» **INSTRUCTIONS**
**1.** Copy the passage of the Patterson review word for word, starting with "My cousin is" and going on through "a bit therapeutic.".
**2.** Answer these questions from the Patterson review:
(a) Who co-wrote The Beach House?
(b) In what year was Along Came a Spider written?
(c) What is the name of the Secret Service agent in Alex Cross's romance?

» **STUDY TEXT**

-=-=-

My cousin is on a James Patterson rampage, and has been dragging me along, mostly willingly. I have had so many things going on my life recently, that a lightning fast mystery read is about all that I can handle. in fact, I think it is proving a bit therapeutic.
I can’t blame my multiple Pattersons completely on my cousin, however. His books are not just a quick read, but also mostly fun, whether written on his lonesome or with one of his many collaborators. I just finished two, The Beach House, from 2003, which he wrote with Peter de Jonge, and his first Alex Cross novel, Along Came a Spider, which he wrote in 1992. They are different in structure. The more recent collabo-Pattersons that I have read have a definite format: super-short, concise chapters, heavy on dialog, and usually with a page-turning thrill or cliffhanger. The Beach Housefollows this structure to the letter. While I didn’t always buy the convoluted action, particularly at the end of the book, I have to admit that the characters were compelling. The most interesting of the lot was actually the victim, Peter Mullen, who was sadly quickly introduced and then as quickly dispatched in the first few pages of the book. His brother Jack Mullen spends the rest of the book trying to unravel his brother’s life and death among the rich and kinky of Montauk. Peter’s life sounded fairly interesting, if a bit sordid, but The Beach House never really gives its readers enough information to care about its primary victim.
I never saw the film adaptation of Along Came A Spider, but I couldn’t help but picture a young Morgan Freeman in the role of Alex Cross, the tough-talking but tender-hearted D.C. detective and psychologist. The book, the first in his Alex Cross series, is a high-speed chase for a serial killer. Serial killers have become almost passé in books and film, but I will say that Patterson’s glimpses into the mind of his antagonist, Gary Soneji, are unsettling. And the fact that his preferred victims are children helps bring the creep meter up even more. It was interesting racing around ’90s D.C. with Cross and his partner Sampson, too. Some things have changed, and many haven’t. There’s also a romance for Cross thrown in, with a Secret Service agent named Jezzie Flannagan. Some of those scenes were less convincing, espcially for this ex-D.C.-er – I don’t care what time of night or day it is, being able to speed around the Beltway at 100mph, on a super-fast motorcycle or not, seems frankly out of the realm of possibility. That quibble aside, I enjoyed the read and will no doubt check out Alex Cross and Patterson in future.
After reading a few of these co-authored books I had to look up how he runs his writing factory. It’s pretty interesting.

-=-=-

» **RECORDED DATA**
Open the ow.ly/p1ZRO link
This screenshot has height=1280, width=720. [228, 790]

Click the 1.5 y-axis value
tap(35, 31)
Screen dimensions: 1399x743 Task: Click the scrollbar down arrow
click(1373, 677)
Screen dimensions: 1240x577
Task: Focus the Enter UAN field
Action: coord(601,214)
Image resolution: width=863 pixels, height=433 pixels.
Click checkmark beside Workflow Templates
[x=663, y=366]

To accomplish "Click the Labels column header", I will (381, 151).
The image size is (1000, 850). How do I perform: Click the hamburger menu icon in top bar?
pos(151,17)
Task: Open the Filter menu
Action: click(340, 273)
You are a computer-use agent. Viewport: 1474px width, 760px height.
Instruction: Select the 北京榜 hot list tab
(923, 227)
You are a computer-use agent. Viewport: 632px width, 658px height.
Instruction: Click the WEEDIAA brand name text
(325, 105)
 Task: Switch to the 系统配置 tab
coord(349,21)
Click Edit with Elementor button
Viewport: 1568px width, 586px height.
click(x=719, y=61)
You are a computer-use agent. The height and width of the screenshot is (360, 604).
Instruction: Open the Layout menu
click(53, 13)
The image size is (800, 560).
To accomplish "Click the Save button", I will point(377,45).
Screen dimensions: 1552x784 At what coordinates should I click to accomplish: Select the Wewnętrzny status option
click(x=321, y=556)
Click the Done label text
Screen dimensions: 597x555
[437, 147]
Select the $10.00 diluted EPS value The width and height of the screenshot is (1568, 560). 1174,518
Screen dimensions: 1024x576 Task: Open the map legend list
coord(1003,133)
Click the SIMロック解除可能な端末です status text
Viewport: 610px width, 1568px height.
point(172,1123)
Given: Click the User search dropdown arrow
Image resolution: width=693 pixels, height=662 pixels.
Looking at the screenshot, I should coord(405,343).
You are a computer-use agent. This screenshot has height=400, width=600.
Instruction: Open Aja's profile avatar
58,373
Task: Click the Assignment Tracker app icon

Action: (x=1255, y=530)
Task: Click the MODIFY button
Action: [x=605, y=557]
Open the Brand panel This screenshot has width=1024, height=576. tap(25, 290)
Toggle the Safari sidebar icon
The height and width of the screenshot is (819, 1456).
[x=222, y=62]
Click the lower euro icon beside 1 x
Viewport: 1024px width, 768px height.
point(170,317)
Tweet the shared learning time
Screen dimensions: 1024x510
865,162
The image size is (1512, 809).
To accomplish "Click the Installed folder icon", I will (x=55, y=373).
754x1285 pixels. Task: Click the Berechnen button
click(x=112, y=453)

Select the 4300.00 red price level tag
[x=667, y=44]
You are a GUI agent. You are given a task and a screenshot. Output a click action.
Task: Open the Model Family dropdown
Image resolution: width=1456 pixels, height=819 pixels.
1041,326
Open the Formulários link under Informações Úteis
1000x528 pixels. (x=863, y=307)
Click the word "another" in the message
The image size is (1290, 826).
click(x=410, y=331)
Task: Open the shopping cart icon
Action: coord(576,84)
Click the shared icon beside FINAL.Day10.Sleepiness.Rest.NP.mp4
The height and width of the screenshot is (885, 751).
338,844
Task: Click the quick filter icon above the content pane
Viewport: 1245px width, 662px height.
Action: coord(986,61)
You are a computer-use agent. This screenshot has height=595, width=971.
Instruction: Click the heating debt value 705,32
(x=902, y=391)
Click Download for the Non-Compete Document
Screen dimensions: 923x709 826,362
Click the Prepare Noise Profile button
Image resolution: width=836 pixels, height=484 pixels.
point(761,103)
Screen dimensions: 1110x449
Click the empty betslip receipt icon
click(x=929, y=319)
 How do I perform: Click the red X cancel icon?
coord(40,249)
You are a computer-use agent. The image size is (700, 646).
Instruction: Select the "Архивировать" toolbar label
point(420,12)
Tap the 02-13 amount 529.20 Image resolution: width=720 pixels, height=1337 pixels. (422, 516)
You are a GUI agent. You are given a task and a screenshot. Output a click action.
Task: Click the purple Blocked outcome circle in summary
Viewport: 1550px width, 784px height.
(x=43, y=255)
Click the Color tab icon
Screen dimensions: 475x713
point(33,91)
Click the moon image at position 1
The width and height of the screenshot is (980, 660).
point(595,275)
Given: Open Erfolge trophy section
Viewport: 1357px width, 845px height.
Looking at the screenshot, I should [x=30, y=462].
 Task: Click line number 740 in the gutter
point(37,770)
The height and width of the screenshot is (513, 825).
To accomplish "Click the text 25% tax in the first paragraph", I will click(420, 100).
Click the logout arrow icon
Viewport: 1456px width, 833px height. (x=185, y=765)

-=-=-

» **ANSWERS BELOW**
**1.**
My cousin is on a James Patterson rampage, and has been dragging me along, mostly willingly. I have had so many things going on my life recently, that a lightning fast mystery read is about all that I can handle. in fact, I think it is proving a bit therapeutic.

**2.**
(a) Peter de Jonge
(b) 1992
(c) Jezzie Flannagan